» **Data for processing**:
==*==

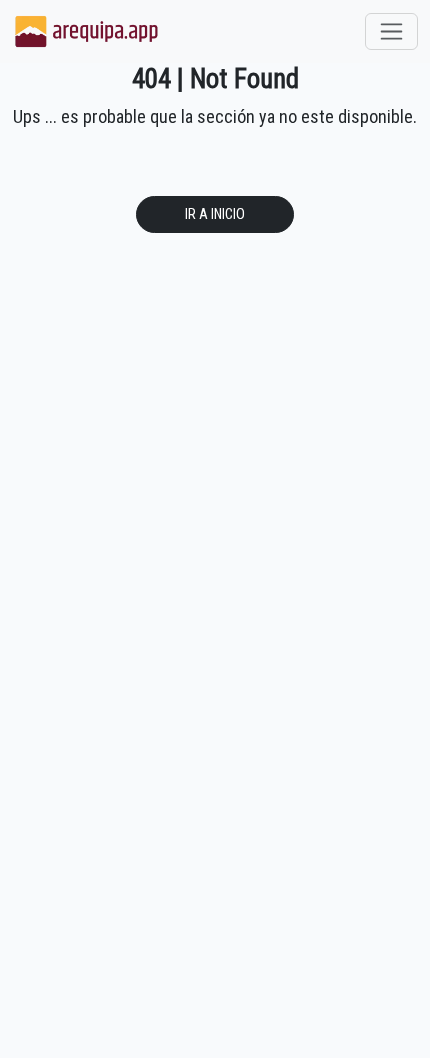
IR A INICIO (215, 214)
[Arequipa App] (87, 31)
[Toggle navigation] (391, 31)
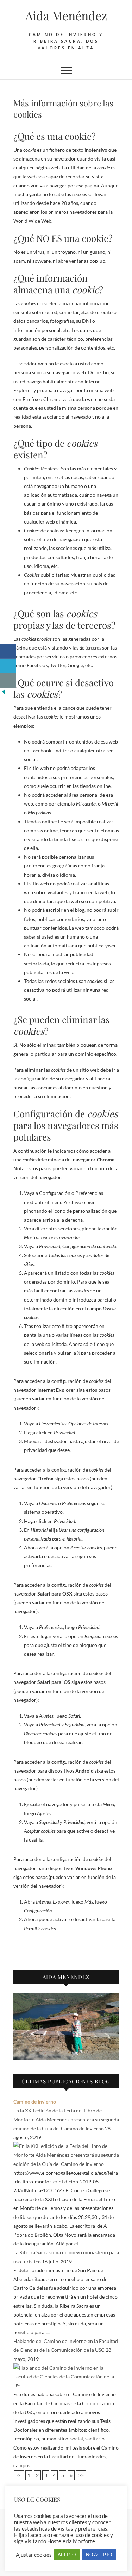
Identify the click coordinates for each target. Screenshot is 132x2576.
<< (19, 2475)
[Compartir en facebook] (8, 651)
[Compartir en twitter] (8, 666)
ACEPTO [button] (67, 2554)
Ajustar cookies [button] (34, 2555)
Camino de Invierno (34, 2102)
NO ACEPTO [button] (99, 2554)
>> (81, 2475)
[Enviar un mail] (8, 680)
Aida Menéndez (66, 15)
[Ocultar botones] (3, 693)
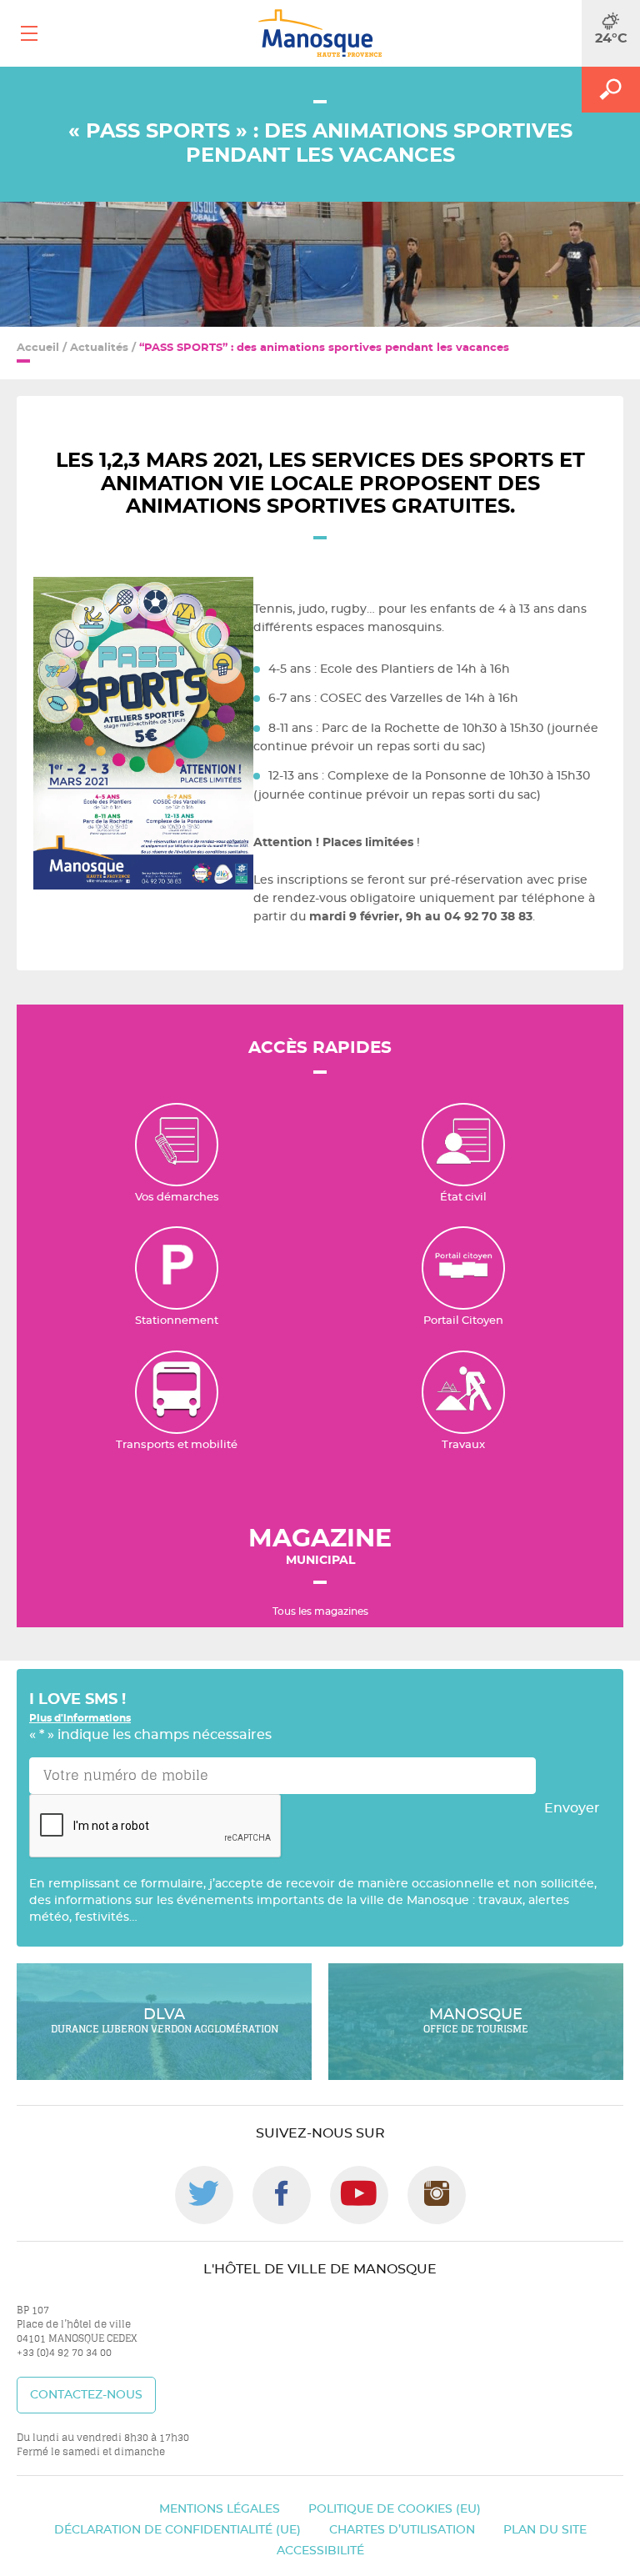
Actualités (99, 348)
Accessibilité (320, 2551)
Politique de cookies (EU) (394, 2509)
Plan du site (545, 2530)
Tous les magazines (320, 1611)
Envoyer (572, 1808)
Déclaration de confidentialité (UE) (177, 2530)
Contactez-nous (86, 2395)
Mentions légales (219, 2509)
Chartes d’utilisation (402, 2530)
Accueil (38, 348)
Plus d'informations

==*==

» **Exercise details**:
Your answer must be exactly the lines from the one containing "Camino de Invierno (34, 2102)" through the last line of the records above, both included, with every picture left out.

» **Written response**:
Camino de Invierno (34, 2102)
NO ACEPTO [button] (99, 2554)
>> (81, 2475)
[Enviar un mail] (8, 680)
Aida Menéndez (66, 15)
[Ocultar botones] (3, 693)
Actualités (99, 348)
Accessibilité (320, 2551)
Politique de cookies (EU) (394, 2509)
Plan du site (545, 2530)
Tous les magazines (320, 1611)
Envoyer (572, 1808)
Déclaration de confidentialité (UE) (177, 2530)
Contactez-nous (86, 2395)
Mentions légales (219, 2509)
Chartes d’utilisation (402, 2530)
Accueil (38, 348)
Plus d'informations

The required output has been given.